UPDATED With Lipinski inserts and statement....
WASHINGTON--The House voted 220 to 207 on Thursday night on the final piece of legislation in the Democratic health care package.
The House passed the main part of the bill on Sunday, in a close vote won with a pledge to make some immediate changes in the Senate drafted bill. The changes had to be made in steps in order to avoid the need in the Senate for a filibuster-proof 60 votes.
Rep. Dan Lipinski (D-Ill.) voted against the base, or underlying bill, which passed with a three vote margin. He was the only Illinois Democrat and one of 34 Democrats to vote no on the base bill. For Democratic leadership and the Obama White House the vote that counted was the one for the main bill on Sunday--not the subsequent votes on the "fixes."
Lipinski said a main reason--but not the only one--he voted no on Sunday--when it counted--was his view that the underlying bill did not have enough safeguards to insure the ban on federal money paying for abortions. He did go on to vote for reconciling the Senate and House version of the bill
The Senate passed the "fixes" in the reconciliation bill on Thursday 56 to 43, and as mentioned, the House voted on it Thursday night. Lipinski was one of the 220 Democrats.
His explanation on his votes below; interesting, no mention of his reservations about the abortion language in the statement. UPDATE: After I posted this, Lipinski spokesman Nathaniel Zimmer sent this: Wrote Zimmer, "Under the rules governing reconciliation, the reconciliation bill cannot address the issue of abortion."
"I voted against the Senate health care bill because it is deeply flawed. But once it passed, I voted for the separate reconciliation bill on Sunday because it makes a number of much-needed improvements to the Senate bill.
It lessens the Senate bill's burden on small businesses in my district by exempting the first 30 employees when calculating a health care tax, removes the "Cornhusker kickback," phases out the Medicare prescription drug 'doughnut hole' that costs many of my elderly constituents $4,000 per year, improves Medicaid funding for Illinois and other states, and makes college more affordable by eliminating subsidies to banks in favor of a direct lending program.
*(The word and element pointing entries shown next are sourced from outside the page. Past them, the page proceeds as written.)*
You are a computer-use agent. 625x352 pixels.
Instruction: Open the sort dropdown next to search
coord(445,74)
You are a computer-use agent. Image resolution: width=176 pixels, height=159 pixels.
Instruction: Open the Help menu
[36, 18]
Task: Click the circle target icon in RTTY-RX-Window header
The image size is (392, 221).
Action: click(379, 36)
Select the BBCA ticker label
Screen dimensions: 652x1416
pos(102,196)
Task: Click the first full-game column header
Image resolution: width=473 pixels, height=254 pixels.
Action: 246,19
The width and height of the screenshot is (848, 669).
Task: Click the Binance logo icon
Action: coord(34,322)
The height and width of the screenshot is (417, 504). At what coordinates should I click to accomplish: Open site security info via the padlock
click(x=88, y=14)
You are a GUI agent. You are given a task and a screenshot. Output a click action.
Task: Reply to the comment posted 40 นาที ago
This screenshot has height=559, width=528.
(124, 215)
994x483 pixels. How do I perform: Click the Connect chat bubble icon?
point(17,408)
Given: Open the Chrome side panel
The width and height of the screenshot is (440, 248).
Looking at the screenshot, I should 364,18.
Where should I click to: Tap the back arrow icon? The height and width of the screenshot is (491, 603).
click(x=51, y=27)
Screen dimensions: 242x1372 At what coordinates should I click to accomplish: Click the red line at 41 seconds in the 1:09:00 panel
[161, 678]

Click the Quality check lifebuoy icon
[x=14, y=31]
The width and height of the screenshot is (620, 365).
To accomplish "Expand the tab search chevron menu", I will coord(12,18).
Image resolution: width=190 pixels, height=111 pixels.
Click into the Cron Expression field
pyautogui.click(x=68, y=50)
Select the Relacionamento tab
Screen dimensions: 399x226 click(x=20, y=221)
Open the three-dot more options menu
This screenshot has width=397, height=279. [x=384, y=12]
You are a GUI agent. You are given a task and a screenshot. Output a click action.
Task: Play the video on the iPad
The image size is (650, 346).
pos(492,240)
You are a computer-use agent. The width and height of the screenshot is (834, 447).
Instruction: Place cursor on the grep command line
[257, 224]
The reconciliation bill also improves on the Senate bill by reducing the number of people whose health insurance plans would be hard hit by an excise tax and by delaying the effective date of the tax.
Today, after a ruling by the Senate parliamentarian resulted in the House of Representatives having to vote again on the reconciliation bill, I cast the same vote I cast on Sunday in favor of the reconciliation bill. The reconciliation bill is the first step in trying to improve the Senate bill, which I opposed. Many more changes are needed to this faulty bill, and I will continue to fight to make those revisions."